Demek ki, bazı özel dostları o dönemde kendilerinin imamı olacak Mehdi'yi (a.c) görmeye muvaffak oldular. Bir defasında İmam Askerî (a.s.) ile görüşmeye gelen kırk kişilik dostlarına kendisinden sonraki İmam ve Hücceti tanıtmasını istediklerinde İmam Askerî (a.s.) birkaç yaşındaki bu nurlu çocuğunu onlara gösterdi. Benzeri karşılaşmalar başkalarınca da birkaç kere gerçekleşti.
Hz. Mehdi (a.f) beş altı yaşlarına kadar babasının yanında yaşamını böylece sürdürdü. Her ne kadar gizli olsa da bilgi, ileri görüşlülük, olgunluk, bedensel, ilmî ve ruhî güç açısından babasından sonraki zor ve buhranlı günlerde Şiîlerin önderliğini üslenmek için hazırdı. İmam Hasan Askeri’nin (a.s.) Hicri 260 yılının Rebiyülevvel ayının 8.günü şehit oluşu, Hz. Mehdi'nin gönlünü üzüntüye boğduğu gibi imametin ağır yükünü de onun omuzlarına yükledi. Kardeşinin çocuğunun varlığından haberi olmayan bahsettiğimiz diğer kardeş, İmam Askeri’nin (a.s.) namazını kıldırmak için onun naaşı önünde hazır bekliyordu. Ancak Masum İmam'ın namazını Masum İmam'dan başkası kılamazdı.
O anda halk evin içinden yakışıklı, görkemli ve vakarlı bir çocuğun çıktığını gördü. Amcası olan yalancı Cafer'i kenara itti ve değerli babasının cenaze namazını kıldırdı. Bu haber her yere yayıldı. Abbasî halifesi Mu'temid'in memurları o çocuğu yakalamak için evin etrafını kuşattılar. İmam'ın (a.s) evi iç içeydi. Çok sayıda odası ve bodrumu vardı. Memurlar onu bulmak için her yeri aradılar; ama Mehdi (a.f), bu serdaplardan birinde gözlerden kayboldu. Artık bundan sonra onu göremediler ve ele geçiremediler. Şimdi bu mukaddes serdap Samerra'da, İmam Askerî'nin (a.s.) Türbesinin yanındadır. Ziyaretçiler o yüce şahsiyeti ve gözden kayboluş anını anmak için orayı kutsuyorlar ve orada namaz kılıyorlar. Hazret'in mübarek kokusunu teneffüs ediyorlar.

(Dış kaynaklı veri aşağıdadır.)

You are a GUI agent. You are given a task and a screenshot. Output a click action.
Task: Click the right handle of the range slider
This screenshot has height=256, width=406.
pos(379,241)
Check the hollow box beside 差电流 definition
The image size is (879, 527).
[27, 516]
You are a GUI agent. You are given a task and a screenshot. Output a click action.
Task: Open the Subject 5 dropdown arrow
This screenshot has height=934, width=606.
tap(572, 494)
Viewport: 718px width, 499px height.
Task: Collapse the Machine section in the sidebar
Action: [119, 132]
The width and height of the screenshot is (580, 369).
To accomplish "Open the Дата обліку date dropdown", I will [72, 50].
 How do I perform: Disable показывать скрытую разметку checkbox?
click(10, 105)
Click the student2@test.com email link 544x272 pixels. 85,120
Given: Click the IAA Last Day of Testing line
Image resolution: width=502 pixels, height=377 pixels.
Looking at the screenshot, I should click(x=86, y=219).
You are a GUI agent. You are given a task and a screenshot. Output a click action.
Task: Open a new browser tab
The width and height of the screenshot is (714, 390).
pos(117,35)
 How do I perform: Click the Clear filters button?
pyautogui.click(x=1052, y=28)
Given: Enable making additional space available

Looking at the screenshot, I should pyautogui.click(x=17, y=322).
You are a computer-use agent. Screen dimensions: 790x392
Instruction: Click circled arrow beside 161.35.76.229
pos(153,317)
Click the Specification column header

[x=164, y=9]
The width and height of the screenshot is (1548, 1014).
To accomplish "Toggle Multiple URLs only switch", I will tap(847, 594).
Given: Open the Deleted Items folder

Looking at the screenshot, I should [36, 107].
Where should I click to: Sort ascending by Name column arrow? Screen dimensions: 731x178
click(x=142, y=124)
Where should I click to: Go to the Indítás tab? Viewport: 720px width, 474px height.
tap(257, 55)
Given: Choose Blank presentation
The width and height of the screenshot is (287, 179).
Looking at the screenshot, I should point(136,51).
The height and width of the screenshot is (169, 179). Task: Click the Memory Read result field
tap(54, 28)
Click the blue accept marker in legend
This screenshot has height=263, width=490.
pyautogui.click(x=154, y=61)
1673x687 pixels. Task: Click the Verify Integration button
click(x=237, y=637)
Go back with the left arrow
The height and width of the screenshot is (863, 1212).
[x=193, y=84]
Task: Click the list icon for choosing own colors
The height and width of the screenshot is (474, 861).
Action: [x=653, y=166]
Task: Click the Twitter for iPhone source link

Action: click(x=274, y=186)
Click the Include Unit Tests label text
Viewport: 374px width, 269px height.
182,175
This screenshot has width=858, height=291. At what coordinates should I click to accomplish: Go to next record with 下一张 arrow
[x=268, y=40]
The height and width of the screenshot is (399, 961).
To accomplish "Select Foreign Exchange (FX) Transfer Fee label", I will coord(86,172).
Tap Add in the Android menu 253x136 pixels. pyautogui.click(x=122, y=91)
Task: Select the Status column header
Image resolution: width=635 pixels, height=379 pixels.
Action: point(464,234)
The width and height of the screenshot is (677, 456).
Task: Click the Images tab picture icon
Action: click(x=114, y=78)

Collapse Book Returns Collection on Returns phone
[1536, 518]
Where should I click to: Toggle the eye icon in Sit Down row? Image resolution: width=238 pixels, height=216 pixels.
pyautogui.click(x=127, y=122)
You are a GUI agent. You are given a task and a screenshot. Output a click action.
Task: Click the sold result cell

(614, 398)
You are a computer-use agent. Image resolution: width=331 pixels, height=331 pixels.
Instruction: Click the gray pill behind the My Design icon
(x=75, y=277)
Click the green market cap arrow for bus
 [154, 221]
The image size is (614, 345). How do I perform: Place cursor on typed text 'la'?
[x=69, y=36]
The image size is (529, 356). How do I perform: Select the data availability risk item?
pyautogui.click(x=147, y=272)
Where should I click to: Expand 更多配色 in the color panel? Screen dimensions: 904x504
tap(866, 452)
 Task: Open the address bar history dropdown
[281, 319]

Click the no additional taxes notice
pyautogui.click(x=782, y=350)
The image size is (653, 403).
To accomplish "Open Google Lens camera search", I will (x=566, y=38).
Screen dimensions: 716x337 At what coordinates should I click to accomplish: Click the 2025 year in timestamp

Zamanımızın İmamı (a.c) her ne kadar gözlerden gizli ise de onun adı, hatıraları ve mis kokusu canlarda sonsuz olarak yaşıyor ve sürekli olarak anısı ruhlara mutluluk bahşediyor, kalplerde ümitler yaşatıyor…
Bu sessizlik anlarında
Ki an be an gam sarmıştır.
Bak ne kadar susuzum
Yudumlarına bir tanıdık sesin
Beni çağır,
Senin sesin
İyi olma sesidir.
Benim bütün anlarım
Terennüm anının bekleyişindedir.
Ne olur gönlüme bir seslen
Gönlümü bu sessizlik anlarından ayırsan
Ne olur yorgun gözümü
Bir anlık görmeyi bekleyişimden
Kurtarsan,
Kurtarsan.[2]
[1]- Nergis (Nercis): Roma imparatorunun kızı olup adı Melika idi. Gördüğü rüyanın etkisiyle, İmam Askerî ‘ye (a.s) hayran kalıp Müslüman olur. Müslümanlarla Romalılar arasında çıkan bir savaşta bir grup tutsakla birlikte o da esir düşer. İmam Ali Naki (a.s), onu Dicle Nehri kıyısında diğer esirlerin arasından seçip cariye olarak satın alıp Samerra'ya getirmesi için bir kişiyi görevlendirir. İmam Askeri’nin halası Hekime'nin evine yerleştirildi. Daha sonra İmam Askeri’nin eşi oldu ve İmam-ı Zaman'ın (ac.) annesi olma şerefine erişti. (Onun yaşamıyla ilgili geniş bilgi edinmeniz için değerli yazar Muhammed Bakır Por Emini'nin "Nergis Hemdem-i Horşid" adlı kitabını okuyabilirsiniz.)